Have a few customers with Toshiba business class products, they seem decent, but the driver is sometimes problematic. It's sometimes a guessing game to figure out which driver to use, as a given model can come with a different model of daughterboard, which requires a different driver.

A few other customers with large Konica-Minolta, great products so far (at least I never hear any complaint, and their drivers are fairly easy to deal with).

The only Lexmark models we dealt with were their entry level inkjet, which were horribly noisy - we moved to Canon and HP at the time. Never really worked with their mid range products, so I can't comment on them.

Purely software-wise, I like Canon because they're light. HP's software is a bloated pig eating lots of resources and having stability issues - I usually install a very stripped down setup of their software whenever possible. Epson is somewhere in the middle.

That pretty much covers my experience with the various brands with my customers :)
 
If you arent printing pictures i suggest laser. I use brother DCP-9020W laser printer which has double sided printing, LAN and even though it cost £200 with basic cartridges the it still says 100% ink despite the printing i've done and printing full page photos for testing. If i print the same full page photo on inkjet it would use a significant percentage of ink

With a laser printer you dont get ink issues so it doesnt matter if you print regularly or not but maintaining it regularly is important. Unlike HP brother doesnt annoy you if you reuse cartridges as all their printers have been using the same cartridges for years so you can refill them and keep using them. You can also use non genuine brother cartridges and the printer wont mind. The network bit also supports print and scan from cloud and email such as dropbox directly and you can use cups with it so you dont need to install their drivers except for windows unless you use dropbox.

Even though the model is said to have issues it has been more than 2 years since its released and they've ironed out the bugs so i suggest avoiding a new budget laser printer till the bugs are ironed out.
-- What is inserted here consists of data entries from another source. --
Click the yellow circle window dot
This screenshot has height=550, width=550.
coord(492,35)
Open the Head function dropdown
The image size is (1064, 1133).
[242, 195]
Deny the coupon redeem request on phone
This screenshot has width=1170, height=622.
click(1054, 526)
The only problem with brother network printers is that it doesnt have web scan that HP wireless printers do (scanning from the printer's web page).
 
My vote goes to Brother laser printers as well. If you can, hold off until the Thanksgiving sales then keep your eye on Newegg and Amazon. You'll save a bundle.
 
I'd suggest getting either Epson or Canon. My number consideration is how to go about after the ink that goes with the purchase runs out.
 
Once they're configured - the primary concerns would be consumable costs (price per page so to speak) along with SW driver support.
 
Once they're configured - the primary concerns would be consumable costs (price per page so to speak) along with SW driver support.
dont forget maintainance. Whether laser or inkjet they will break down or stop working at some point unless you can maintain or fix them.

hp has the best software/drivers at the moment. Brother printers cant properly be used with generic drivers and canon is just terrible with software. It would be a lot easier if everyone would agree on a standard and follow it, it would save costs as you would only need to develop software for the model specific features that would be considered extra (basically the bloatware you get with printer drivers).